Dataset excerpts
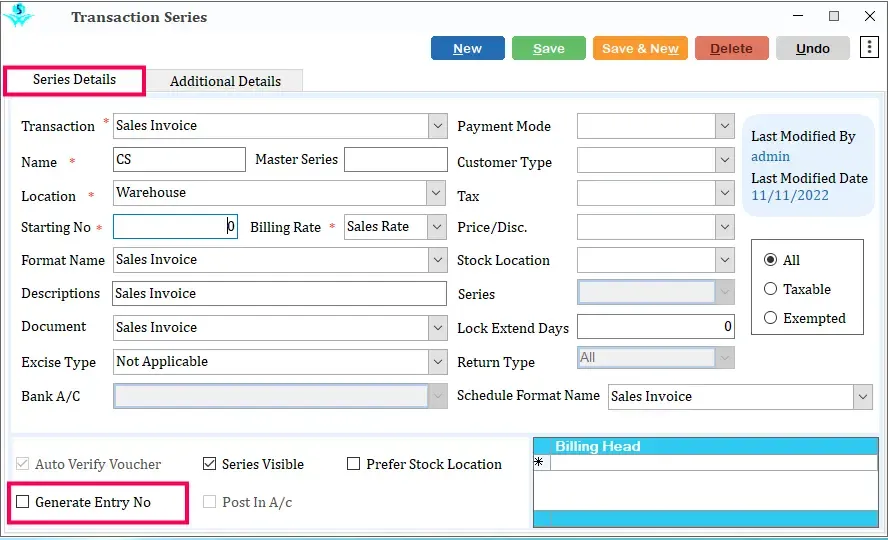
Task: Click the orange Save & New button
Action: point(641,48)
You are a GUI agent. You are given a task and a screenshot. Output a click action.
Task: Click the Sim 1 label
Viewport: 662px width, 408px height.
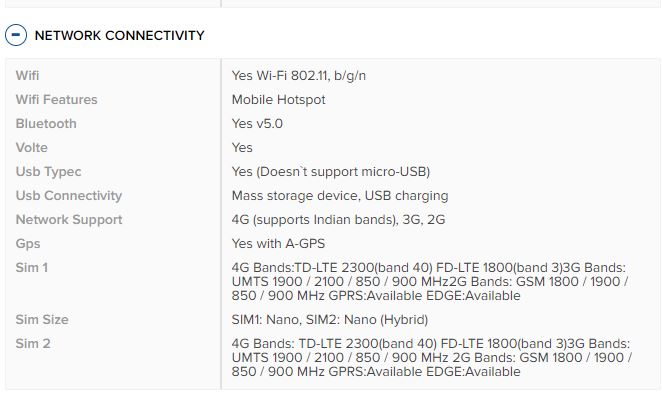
* * *
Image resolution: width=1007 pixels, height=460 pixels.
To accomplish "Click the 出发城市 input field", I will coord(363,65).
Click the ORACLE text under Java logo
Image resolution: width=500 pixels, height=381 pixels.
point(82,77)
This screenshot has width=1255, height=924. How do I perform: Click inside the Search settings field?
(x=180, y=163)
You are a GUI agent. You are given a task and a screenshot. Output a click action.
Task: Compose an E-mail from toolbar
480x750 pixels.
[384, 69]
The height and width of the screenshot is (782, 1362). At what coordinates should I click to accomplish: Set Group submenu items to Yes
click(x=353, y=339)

Exercise description
There is a run of lines above from the one with "Task: Click the Sim 1 label" to the one with "Viewport: 662px width, 408px height."; print exactly that run, both ends included, and nothing else.

The completed task
Task: Click the Sim 1 label
Viewport: 662px width, 408px height.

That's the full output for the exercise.